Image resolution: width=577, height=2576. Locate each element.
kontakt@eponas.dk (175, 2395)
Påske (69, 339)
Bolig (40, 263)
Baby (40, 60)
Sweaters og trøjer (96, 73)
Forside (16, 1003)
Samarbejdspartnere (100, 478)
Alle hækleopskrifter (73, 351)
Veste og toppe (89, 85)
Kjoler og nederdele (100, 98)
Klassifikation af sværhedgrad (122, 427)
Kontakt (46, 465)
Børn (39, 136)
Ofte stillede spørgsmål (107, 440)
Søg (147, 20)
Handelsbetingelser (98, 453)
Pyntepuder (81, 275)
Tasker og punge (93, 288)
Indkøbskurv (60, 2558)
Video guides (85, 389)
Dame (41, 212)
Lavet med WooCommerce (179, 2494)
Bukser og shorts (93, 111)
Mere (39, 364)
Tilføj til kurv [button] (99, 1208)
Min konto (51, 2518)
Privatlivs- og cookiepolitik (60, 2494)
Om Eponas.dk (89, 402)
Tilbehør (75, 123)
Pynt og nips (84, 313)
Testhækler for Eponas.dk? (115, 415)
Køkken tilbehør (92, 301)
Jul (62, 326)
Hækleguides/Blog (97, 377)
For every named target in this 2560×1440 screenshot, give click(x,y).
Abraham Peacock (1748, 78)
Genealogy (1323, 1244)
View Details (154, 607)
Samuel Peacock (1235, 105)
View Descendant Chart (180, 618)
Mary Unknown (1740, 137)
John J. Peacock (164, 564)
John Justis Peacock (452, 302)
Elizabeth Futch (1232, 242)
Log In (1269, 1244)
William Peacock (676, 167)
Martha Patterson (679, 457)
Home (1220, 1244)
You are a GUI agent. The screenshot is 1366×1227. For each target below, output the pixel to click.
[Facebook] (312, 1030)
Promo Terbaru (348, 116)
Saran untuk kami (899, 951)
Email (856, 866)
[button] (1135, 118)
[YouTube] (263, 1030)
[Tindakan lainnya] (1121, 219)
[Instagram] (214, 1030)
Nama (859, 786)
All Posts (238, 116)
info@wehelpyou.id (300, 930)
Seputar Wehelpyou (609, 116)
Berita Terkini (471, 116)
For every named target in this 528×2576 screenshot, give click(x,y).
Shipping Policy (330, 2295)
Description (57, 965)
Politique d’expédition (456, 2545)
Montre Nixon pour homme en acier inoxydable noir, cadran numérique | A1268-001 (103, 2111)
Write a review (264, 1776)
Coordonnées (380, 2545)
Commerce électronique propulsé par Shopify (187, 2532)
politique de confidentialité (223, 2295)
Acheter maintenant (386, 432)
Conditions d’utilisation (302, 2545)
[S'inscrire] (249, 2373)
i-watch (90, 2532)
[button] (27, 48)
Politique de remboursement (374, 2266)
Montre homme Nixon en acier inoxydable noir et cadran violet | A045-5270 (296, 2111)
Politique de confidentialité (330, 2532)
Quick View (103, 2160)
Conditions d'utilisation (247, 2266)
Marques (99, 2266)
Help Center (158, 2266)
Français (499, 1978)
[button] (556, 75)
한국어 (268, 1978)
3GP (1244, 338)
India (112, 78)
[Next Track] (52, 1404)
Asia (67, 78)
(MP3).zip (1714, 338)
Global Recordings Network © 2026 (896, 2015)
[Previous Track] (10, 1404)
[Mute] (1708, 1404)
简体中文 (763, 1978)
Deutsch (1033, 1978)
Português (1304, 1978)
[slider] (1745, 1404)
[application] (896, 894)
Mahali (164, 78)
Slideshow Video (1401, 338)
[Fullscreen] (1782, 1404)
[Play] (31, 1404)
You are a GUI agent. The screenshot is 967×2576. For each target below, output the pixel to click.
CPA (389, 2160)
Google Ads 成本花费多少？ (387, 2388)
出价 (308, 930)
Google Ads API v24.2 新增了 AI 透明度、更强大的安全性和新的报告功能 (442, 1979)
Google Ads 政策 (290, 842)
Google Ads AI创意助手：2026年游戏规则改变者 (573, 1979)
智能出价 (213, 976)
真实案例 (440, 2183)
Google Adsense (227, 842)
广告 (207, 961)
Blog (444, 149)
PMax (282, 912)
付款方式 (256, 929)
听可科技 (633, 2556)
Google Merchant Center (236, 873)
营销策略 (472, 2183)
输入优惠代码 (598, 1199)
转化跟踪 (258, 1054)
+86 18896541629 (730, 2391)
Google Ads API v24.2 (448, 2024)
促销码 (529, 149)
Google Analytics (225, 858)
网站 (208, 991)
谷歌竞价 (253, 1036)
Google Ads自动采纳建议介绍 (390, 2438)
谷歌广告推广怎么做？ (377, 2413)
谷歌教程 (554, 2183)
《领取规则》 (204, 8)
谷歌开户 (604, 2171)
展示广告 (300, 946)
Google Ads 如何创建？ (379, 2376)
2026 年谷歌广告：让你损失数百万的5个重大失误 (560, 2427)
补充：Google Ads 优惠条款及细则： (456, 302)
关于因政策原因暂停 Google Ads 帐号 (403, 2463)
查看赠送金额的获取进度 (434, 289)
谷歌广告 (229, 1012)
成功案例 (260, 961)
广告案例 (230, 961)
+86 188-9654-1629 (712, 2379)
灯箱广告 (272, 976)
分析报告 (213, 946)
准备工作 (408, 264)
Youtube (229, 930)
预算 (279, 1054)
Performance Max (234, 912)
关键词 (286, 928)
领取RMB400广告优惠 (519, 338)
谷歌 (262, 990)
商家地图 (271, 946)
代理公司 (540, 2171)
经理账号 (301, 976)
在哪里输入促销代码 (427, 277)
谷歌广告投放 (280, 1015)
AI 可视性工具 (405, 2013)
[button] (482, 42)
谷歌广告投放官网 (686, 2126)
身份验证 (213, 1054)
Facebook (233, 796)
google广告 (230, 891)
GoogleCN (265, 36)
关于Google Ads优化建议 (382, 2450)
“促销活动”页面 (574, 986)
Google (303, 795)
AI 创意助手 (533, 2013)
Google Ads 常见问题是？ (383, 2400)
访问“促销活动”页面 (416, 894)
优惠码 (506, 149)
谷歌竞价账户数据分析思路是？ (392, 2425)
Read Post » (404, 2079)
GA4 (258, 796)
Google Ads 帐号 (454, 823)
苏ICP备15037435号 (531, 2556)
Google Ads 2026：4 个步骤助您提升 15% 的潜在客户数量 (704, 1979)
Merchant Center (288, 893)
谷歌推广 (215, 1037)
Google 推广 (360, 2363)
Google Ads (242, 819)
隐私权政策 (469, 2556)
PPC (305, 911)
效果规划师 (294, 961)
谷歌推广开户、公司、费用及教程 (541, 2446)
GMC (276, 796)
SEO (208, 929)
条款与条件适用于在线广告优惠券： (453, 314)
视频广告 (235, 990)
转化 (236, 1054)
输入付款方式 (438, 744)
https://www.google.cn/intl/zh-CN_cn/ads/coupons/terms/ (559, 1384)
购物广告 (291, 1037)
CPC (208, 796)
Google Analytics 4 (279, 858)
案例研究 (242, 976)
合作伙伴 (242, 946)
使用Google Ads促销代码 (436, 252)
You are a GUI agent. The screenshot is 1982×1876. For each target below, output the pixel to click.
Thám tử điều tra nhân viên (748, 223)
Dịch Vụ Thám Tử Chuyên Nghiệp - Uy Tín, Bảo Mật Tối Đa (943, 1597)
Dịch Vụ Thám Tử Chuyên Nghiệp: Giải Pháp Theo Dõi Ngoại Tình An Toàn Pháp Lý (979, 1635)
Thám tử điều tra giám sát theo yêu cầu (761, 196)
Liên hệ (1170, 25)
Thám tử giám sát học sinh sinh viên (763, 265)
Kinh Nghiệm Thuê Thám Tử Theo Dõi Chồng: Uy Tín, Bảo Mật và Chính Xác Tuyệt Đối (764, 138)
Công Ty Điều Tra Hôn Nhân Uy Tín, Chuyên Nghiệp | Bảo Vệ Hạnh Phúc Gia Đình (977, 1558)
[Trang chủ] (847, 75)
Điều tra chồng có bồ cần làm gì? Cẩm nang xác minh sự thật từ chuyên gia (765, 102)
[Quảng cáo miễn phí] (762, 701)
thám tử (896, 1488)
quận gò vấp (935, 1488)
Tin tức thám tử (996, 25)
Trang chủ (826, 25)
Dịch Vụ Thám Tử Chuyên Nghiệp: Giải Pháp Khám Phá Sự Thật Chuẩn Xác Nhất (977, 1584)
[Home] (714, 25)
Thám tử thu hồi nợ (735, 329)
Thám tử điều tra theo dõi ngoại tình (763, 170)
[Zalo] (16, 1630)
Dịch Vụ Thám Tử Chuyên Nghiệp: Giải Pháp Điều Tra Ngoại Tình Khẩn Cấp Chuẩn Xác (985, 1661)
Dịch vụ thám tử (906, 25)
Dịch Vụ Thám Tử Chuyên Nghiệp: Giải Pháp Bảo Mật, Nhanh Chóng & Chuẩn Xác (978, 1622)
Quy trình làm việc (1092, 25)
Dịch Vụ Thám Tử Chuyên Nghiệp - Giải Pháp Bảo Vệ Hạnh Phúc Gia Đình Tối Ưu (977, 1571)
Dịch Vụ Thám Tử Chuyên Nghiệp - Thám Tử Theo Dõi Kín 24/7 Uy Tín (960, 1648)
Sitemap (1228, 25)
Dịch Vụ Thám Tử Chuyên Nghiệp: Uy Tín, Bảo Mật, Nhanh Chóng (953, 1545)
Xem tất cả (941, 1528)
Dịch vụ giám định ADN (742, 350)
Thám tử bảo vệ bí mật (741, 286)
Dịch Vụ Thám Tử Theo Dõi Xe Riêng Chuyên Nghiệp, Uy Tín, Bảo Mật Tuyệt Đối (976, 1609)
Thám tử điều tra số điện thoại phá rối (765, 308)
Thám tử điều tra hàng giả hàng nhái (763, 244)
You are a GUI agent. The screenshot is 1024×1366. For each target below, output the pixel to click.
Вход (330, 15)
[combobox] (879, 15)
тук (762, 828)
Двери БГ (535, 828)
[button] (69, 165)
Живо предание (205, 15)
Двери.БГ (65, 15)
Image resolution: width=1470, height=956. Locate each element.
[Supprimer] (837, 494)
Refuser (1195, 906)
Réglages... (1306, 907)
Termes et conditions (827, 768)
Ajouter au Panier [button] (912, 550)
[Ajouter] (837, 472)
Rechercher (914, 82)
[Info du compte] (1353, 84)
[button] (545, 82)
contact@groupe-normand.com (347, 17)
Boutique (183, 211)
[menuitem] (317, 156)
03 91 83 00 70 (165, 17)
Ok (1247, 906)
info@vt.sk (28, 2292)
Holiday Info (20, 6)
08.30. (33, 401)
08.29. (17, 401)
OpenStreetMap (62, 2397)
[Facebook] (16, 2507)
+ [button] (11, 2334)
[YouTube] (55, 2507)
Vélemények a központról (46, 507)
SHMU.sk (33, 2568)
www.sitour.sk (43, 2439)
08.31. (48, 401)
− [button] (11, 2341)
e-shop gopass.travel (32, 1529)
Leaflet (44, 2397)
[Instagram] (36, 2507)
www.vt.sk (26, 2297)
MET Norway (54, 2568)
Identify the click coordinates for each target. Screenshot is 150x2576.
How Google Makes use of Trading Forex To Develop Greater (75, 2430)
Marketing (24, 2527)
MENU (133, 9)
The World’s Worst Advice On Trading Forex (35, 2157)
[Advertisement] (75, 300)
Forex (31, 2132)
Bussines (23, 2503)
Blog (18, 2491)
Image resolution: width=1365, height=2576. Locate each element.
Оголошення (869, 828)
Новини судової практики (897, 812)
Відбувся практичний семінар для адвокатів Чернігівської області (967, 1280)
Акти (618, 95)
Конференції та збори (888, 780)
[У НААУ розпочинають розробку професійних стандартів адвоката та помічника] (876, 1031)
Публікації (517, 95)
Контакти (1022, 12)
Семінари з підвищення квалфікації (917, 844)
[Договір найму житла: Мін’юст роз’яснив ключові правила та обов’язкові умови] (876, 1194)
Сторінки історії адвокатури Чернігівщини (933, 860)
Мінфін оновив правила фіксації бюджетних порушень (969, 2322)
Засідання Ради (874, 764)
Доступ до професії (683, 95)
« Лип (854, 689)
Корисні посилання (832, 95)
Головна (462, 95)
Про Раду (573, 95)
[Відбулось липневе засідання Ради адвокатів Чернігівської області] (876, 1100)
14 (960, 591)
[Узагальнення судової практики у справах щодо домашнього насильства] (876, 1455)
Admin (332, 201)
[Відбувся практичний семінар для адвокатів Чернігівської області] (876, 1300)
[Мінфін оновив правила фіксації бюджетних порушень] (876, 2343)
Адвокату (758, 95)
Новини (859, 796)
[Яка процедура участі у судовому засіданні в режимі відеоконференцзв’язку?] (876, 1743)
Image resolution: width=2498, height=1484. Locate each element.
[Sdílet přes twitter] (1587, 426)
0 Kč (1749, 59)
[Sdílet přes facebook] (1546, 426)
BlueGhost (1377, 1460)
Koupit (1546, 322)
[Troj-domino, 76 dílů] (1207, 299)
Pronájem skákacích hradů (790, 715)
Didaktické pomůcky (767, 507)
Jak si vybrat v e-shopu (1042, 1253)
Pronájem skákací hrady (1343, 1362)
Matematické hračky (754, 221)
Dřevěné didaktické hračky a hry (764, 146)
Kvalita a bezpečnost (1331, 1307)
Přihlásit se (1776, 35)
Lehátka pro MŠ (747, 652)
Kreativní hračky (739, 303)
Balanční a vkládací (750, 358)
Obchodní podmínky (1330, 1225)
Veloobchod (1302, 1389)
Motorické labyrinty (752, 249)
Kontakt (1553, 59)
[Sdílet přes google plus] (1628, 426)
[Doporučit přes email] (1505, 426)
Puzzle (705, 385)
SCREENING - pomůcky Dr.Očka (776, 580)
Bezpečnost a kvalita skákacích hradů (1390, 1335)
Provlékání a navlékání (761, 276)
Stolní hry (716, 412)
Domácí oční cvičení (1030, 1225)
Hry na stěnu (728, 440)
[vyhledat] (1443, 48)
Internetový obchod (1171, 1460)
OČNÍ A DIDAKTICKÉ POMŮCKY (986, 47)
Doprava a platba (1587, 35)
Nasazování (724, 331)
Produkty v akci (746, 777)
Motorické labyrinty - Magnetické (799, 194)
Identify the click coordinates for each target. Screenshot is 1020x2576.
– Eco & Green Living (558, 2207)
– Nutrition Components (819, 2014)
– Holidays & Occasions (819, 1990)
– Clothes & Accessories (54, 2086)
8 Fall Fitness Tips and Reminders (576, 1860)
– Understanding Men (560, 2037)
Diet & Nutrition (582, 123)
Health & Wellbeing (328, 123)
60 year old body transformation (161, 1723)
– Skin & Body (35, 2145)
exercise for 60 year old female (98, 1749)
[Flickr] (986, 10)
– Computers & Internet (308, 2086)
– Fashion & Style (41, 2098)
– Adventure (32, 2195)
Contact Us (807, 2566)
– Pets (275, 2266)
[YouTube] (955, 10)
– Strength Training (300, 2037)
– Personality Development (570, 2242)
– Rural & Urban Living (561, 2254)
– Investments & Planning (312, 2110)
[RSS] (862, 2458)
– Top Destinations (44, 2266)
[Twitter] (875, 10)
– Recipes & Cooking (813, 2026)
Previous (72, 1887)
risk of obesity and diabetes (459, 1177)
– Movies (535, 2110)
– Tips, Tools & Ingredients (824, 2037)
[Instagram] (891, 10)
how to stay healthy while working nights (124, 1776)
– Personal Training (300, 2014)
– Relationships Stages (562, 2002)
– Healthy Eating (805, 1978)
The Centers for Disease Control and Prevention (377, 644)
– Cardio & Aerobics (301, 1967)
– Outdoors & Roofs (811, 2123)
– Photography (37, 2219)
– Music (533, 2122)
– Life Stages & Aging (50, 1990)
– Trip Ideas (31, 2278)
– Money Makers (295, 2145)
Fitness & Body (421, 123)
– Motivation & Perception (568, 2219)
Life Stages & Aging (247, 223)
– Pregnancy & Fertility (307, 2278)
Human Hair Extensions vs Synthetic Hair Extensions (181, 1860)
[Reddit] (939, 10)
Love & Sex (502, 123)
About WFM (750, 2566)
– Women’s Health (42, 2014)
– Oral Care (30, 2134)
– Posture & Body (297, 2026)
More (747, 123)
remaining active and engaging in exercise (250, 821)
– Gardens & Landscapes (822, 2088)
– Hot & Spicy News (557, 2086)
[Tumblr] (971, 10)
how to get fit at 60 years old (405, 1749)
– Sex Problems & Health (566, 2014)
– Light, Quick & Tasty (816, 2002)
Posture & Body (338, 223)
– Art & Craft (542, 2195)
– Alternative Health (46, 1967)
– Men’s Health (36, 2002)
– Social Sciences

Your goal:
In the material above, find the line containing "Dịch Vụ Thám Tử Chuyên Nghiệp: Giải Pháp Khám" and the line containing "[YouTube] (55, 2507)", then write out exactly those two lines and every line between them, and nothing more.

Expected answer:
Dịch Vụ Thám Tử Chuyên Nghiệp: Giải Pháp Khám Phá Sự Thật Chuẩn Xác Nhất (977, 1584)
[Home] (714, 25)
Thám tử thu hồi nợ (735, 329)
Thám tử điều tra theo dõi ngoại tình (763, 170)
[Zalo] (16, 1630)
Dịch Vụ Thám Tử Chuyên Nghiệp: Giải Pháp Điều Tra Ngoại Tình Khẩn Cấp Chuẩn Xác (985, 1661)
Dịch vụ thám tử (906, 25)
Dịch Vụ Thám Tử Chuyên Nghiệp: Giải Pháp Bảo Mật, Nhanh Chóng & Chuẩn Xác (978, 1622)
Quy trình làm việc (1092, 25)
Dịch Vụ Thám Tử Chuyên Nghiệp - Giải Pháp Bảo Vệ Hạnh Phúc Gia Đình Tối Ưu (977, 1571)
Dịch Vụ Thám Tử Chuyên Nghiệp - Thám Tử Theo Dõi Kín 24/7 Uy Tín (960, 1648)
Sitemap (1228, 25)
Dịch Vụ Thám Tử Chuyên Nghiệp: Uy Tín, Bảo Mật, Nhanh Chóng (953, 1545)
Xem tất cả (941, 1528)
Dịch vụ giám định ADN (742, 350)
Thám tử bảo vệ bí mật (741, 286)
Dịch Vụ Thám Tử Theo Dõi Xe Riêng Chuyên Nghiệp, Uy Tín, Bảo Mật Tuyệt Đối (976, 1609)
Thám tử điều tra số điện thoại phá rối (765, 308)
Thám tử điều tra hàng giả hàng nhái (763, 244)
You are a GUI agent. The screenshot is 1024×1366. For each target below, output the pixel to click.
Вход (330, 15)
[combobox] (879, 15)
тук (762, 828)
Двери БГ (535, 828)
[button] (69, 165)
Живо предание (205, 15)
Двери.БГ (65, 15)
Image resolution: width=1470, height=956. Locate each element.
[Supprimer] (837, 494)
Refuser (1195, 906)
Réglages... (1306, 907)
Termes et conditions (827, 768)
Ajouter au Panier [button] (912, 550)
[Ajouter] (837, 472)
Rechercher (914, 82)
[Info du compte] (1353, 84)
[button] (545, 82)
contact@groupe-normand.com (347, 17)
Boutique (183, 211)
[menuitem] (317, 156)
03 91 83 00 70 (165, 17)
Ok (1247, 906)
info@vt.sk (28, 2292)
Holiday Info (20, 6)
08.30. (33, 401)
08.29. (17, 401)
OpenStreetMap (62, 2397)
[Facebook] (16, 2507)
+ [button] (11, 2334)
[YouTube] (55, 2507)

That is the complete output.